EXERCISE DETAILS: Where a line of the data holds the word "Identify", copy that line.

EXTRACTED INFORMATION:
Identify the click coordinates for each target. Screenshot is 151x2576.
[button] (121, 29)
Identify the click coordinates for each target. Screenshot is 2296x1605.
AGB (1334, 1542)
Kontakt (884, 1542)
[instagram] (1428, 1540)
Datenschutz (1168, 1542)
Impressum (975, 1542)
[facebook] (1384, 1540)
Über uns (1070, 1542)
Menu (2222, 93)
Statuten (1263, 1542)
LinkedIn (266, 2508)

EXERCISE RESULT:
Identify the click coordinates for each target. Screenshot is 151x2576.
Identify the click coordinates for each target. Screenshot is 2296x1605.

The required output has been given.